EXERCISE TASKS:
**1)** According to the Chesterton biography text, for how many years did G.K. Chesterton write weekly columns for the Illustrated London News?
**2)** Continue the Chesterton biography text from the point where it stops.

TEXT SHOWN:
Gilbert Keith Chesterton (1874-1936) cannot be summed up in one sentence. Nor in one paragraph. In fact, in spite of the fine biographies that have been written of him, he has never been captured between the covers of one book. But rather than waiting to separate the goats from the sheep, let’s just come right out and say it: G.K. Chesterton was the best writer of the 20th century. He said something about everything and he said it better than anybody else. But he was no mere wordsmith. He was very good at expressing himself, but more importantly, he had something very good to express. The reason he was the greatest writer of the 20th century was because he was also the greatest thinker of the 20th century.

Born in London, G.K. Chesterton was educated at St. Paul’s, but never went to college. He went to art school. In 1900, he was asked to contribute a few magazine articles on art criticism, and went on to become one of the most prolific writers of all time. He wrote a hundred books, contributions to 200 more, hundreds of poems, including the epic Ballad of the White Horse, five plays, five novels, and some two hundred short stories, including a popular series featuring the priest-detective, Father Brown. In spite of his literary accomplishments, he considered himself primarily a journalist. He wrote over 4000 newspaper essays, including 30 years worth of weekly columns for the Illustrated London News, and 13 years of weekly columns for the Daily News. He also edited his own newspaper, G.K.’s Weekly. (To put it into perspective, four thousand essays is the equivalent of writing an essay a day, every day, for 11 years. If you’re not impressed, try it some time. But they have to be good essays – all of them – as funny as they are serious, and as readable and rewarding a century after you’ve written them.)

MATERIAL PROVIDED:
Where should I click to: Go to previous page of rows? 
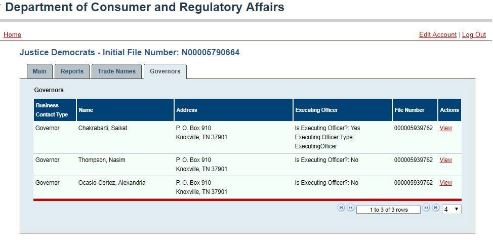coord(351,208)
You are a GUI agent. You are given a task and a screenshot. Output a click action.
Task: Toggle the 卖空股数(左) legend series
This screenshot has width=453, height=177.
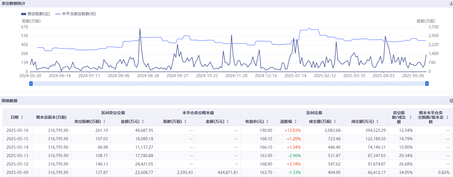35,14
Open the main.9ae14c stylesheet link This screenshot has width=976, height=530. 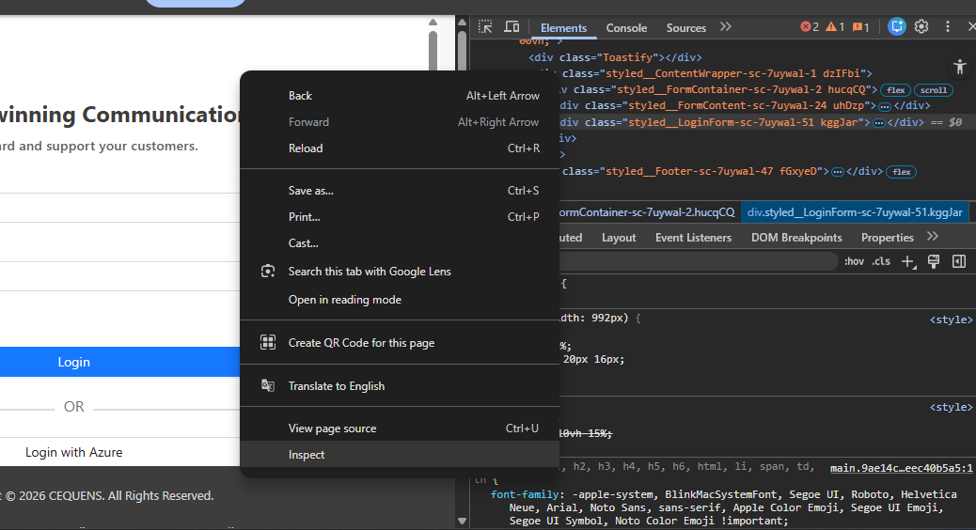pos(902,468)
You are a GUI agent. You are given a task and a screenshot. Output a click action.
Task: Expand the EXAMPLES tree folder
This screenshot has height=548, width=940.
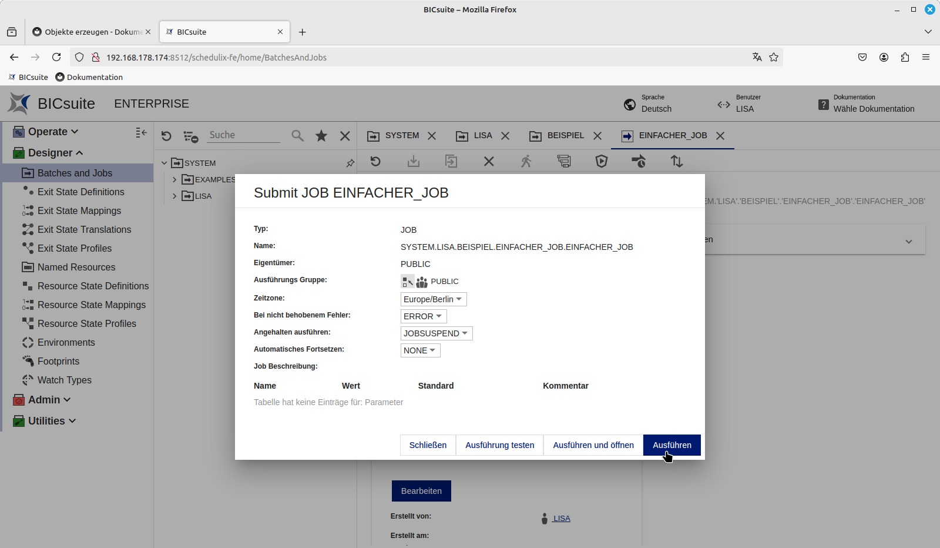pos(174,179)
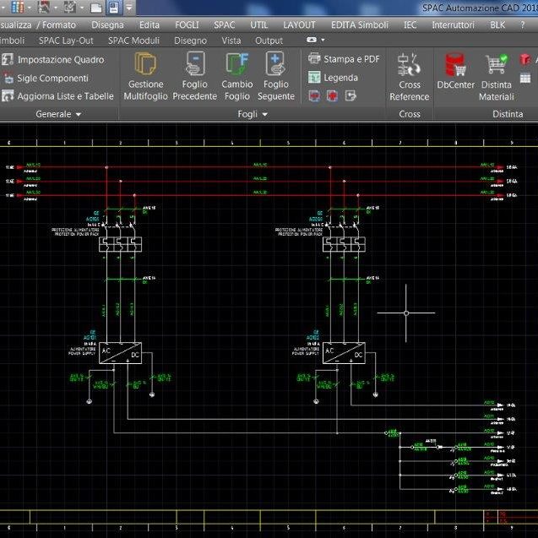Open the FOGLI menu
Screen dimensions: 538x538
click(187, 25)
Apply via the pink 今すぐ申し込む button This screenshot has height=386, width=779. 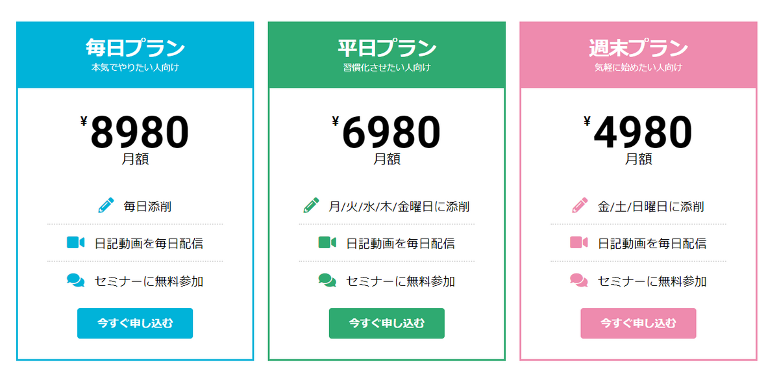click(x=638, y=323)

ANSWER SET:
**1)** He wrote them for 30 years.

**2)**
Chesterton was equally at ease with literary and social criticism, history, politics, economics, philosophy, and theology. His style is unmistakable, always marked by humility, consistency, paradox, wit, and wonder. His writing remains as timely and as timeless today as when it first appeared, even though much of it was published in throw away papers.

Chesterton debated many of the celebrated intellectuals of his time: George Bernard Shaw, H.G. Wells, Bertrand Russell, Clarence Darrow. According to contemporary accounts, Chesterton usually emerged as the winner of these contests, however, the world has immortalized his opponents and forgotten Chesterton, and now we hear only one side of the argument, and we are enduring the legacies of socialism, relativism, materialism, and skepticism. Ironically, all of his opponents regarded Chesterton with the greatest affection. And George Bernard Shaw said: “The world is not thankful enough for Chesterton.”

His writing has been praised by Ernest Hemingway, Graham Greene, Evelyn Waugh, Jorge Luis Borges, Gabriel Garcia Marquez, Karel Capek, Marshall McLuhan, Paul Claudel, Dorothy L. Sayers, Agatha Christie, Sigrid Undset, Ronald Knox, Kingsley Amis, W.H. Auden, Anthony Burgess, E.F. Schumacher, Neil Gaiman, and Orson Welles. To name a few.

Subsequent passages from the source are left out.